Problem: Within the material below, filter for lines that hold the word "avatar".
____ Supplied information
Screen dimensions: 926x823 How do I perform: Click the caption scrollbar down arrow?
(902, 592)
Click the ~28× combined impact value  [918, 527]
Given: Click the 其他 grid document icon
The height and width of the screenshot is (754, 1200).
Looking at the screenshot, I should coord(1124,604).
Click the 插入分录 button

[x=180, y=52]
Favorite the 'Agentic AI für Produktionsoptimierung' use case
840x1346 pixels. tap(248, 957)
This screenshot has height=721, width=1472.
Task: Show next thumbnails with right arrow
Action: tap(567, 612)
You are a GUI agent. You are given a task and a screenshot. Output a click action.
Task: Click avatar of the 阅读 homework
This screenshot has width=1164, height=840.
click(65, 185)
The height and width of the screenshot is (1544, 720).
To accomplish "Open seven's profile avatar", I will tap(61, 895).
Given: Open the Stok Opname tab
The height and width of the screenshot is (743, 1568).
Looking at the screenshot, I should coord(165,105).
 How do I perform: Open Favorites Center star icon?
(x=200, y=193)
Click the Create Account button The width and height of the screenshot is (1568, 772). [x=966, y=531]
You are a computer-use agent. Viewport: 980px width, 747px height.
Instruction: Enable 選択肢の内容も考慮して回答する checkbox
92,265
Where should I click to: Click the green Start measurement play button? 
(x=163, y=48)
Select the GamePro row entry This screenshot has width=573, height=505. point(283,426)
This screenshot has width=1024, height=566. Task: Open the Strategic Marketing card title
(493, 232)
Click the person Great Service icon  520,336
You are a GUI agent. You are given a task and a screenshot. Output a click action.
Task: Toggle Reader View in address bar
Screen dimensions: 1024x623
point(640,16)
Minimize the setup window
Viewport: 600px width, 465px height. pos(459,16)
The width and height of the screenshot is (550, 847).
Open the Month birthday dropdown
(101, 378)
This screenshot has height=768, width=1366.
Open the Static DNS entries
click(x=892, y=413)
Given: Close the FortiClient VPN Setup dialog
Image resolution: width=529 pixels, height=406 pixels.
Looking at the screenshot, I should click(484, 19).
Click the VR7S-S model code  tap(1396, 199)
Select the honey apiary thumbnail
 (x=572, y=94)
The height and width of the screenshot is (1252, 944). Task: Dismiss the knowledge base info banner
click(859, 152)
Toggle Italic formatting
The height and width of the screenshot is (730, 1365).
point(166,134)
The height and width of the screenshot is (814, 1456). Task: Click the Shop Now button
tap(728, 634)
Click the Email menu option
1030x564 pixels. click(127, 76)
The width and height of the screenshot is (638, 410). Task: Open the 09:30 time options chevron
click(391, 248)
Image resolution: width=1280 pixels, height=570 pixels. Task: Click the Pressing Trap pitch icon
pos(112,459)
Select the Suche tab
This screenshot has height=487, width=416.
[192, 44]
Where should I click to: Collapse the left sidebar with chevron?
________
Response below:
Task: Click avatar of the 阅读 homework
To accomplish "Open seven's profile avatar", I will tap(61, 895).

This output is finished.